[Problem to work on] Copy the lines of the listing starting at the one containing "The width and height of the screenshot is (408, 906)." and ending at the one containing "The height and width of the screenshot is (759, 429).", replacing "Identify" with "Locate" and keeping everything else the same.

[Data for this exercise]
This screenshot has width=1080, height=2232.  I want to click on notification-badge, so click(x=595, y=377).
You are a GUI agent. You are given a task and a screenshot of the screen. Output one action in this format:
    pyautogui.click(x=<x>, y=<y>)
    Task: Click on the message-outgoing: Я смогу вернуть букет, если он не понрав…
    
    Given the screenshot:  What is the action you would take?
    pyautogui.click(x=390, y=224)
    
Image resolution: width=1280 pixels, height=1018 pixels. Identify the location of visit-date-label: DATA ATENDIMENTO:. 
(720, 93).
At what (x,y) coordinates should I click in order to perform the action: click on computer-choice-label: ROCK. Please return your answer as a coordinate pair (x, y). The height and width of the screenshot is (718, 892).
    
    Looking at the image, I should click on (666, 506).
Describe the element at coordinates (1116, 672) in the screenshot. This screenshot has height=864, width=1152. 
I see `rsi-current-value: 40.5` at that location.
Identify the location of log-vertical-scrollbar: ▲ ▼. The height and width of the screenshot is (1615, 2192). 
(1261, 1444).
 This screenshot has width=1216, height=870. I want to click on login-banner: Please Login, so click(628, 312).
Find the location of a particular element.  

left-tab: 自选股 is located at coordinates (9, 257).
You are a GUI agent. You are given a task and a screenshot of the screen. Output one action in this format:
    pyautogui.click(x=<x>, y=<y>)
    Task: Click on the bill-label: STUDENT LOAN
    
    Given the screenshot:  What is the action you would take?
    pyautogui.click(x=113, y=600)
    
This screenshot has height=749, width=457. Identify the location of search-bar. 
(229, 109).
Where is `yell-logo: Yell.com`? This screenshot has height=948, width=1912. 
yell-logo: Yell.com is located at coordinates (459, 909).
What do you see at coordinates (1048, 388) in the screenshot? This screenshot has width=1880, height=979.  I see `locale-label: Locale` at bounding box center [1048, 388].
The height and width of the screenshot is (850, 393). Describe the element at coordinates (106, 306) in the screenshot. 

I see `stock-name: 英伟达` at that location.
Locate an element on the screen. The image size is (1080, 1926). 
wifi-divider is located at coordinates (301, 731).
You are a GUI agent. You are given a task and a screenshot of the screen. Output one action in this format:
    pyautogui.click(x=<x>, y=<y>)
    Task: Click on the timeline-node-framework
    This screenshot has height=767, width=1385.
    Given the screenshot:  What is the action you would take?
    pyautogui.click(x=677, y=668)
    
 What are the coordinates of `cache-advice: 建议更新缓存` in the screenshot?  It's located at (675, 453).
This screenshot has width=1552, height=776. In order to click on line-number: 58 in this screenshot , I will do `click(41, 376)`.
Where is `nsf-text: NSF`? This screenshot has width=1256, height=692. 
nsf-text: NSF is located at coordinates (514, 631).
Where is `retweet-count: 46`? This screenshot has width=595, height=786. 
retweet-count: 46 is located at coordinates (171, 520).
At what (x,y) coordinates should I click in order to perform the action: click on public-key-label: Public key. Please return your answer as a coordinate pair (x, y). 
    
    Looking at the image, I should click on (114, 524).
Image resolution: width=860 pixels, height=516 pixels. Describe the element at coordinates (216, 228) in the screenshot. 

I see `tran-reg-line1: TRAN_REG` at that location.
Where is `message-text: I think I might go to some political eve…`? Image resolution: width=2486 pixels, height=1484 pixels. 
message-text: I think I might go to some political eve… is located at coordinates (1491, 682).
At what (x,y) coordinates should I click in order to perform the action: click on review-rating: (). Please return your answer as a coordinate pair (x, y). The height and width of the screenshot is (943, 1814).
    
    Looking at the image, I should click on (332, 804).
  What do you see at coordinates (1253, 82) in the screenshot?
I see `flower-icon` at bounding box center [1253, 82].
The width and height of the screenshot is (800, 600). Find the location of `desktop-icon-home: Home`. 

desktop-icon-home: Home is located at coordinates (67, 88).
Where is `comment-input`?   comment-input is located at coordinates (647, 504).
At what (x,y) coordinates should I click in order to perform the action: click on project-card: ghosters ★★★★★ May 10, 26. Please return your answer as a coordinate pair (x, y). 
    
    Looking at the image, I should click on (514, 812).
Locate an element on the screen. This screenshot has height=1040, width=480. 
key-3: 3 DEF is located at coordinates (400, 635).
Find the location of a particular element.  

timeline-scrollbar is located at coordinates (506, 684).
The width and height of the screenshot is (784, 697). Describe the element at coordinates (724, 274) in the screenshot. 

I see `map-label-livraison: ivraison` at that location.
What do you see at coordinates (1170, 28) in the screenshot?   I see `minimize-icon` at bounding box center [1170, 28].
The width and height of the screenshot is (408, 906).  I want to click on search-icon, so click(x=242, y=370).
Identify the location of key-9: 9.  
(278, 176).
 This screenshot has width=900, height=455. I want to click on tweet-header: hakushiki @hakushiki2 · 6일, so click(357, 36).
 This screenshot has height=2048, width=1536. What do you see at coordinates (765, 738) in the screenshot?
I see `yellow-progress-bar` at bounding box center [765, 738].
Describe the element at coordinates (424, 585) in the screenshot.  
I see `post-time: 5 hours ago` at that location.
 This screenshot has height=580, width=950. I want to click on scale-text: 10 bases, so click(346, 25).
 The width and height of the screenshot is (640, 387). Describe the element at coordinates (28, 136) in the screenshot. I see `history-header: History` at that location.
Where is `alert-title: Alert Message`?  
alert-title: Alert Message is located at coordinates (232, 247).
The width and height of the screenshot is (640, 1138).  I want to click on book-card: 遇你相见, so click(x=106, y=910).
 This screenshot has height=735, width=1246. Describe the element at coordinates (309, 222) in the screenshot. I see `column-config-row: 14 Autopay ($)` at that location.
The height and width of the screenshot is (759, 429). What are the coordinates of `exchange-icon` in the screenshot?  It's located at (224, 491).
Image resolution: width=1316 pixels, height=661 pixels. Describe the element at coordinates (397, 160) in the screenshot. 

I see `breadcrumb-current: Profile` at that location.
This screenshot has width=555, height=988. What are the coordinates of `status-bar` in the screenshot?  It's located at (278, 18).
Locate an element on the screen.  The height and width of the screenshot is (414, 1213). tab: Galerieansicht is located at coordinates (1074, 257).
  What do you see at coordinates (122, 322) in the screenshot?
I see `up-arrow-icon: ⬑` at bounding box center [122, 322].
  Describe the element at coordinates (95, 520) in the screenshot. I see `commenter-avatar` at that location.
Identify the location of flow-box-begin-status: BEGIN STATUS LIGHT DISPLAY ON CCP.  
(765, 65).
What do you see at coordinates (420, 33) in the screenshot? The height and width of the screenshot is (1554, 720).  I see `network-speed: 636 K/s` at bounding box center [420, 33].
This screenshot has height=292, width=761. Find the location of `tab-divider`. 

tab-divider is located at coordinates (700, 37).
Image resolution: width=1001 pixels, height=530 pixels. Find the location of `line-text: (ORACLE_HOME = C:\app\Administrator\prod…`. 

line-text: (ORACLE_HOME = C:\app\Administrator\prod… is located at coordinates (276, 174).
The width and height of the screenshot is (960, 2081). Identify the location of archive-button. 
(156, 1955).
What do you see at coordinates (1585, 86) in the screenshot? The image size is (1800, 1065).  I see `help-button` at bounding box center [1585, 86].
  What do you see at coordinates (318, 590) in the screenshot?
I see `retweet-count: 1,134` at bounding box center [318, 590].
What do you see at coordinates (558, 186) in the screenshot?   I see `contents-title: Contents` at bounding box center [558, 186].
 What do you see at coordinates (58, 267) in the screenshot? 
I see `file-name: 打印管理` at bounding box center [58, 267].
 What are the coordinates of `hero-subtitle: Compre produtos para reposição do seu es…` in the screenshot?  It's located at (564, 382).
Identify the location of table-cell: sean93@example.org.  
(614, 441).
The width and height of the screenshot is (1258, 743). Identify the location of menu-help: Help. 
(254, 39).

[Answer area]
The width and height of the screenshot is (408, 906).  I want to click on search-icon, so click(x=242, y=370).
Locate the location of key-9: 9.  
(278, 176).
 This screenshot has width=900, height=455. I want to click on tweet-header: hakushiki @hakushiki2 · 6일, so click(357, 36).
 This screenshot has height=2048, width=1536. What do you see at coordinates (765, 738) in the screenshot?
I see `yellow-progress-bar` at bounding box center [765, 738].
Describe the element at coordinates (424, 585) in the screenshot.  
I see `post-time: 5 hours ago` at that location.
 This screenshot has height=580, width=950. I want to click on scale-text: 10 bases, so click(346, 25).
 The width and height of the screenshot is (640, 387). Describe the element at coordinates (28, 136) in the screenshot. I see `history-header: History` at that location.
Where is `alert-title: Alert Message`?  
alert-title: Alert Message is located at coordinates (232, 247).
The width and height of the screenshot is (640, 1138).  I want to click on book-card: 遇你相见, so click(x=106, y=910).
 This screenshot has height=735, width=1246. Describe the element at coordinates (309, 222) in the screenshot. I see `column-config-row: 14 Autopay ($)` at that location.
The height and width of the screenshot is (759, 429). What are the coordinates of `exchange-icon` in the screenshot?  It's located at (224, 491).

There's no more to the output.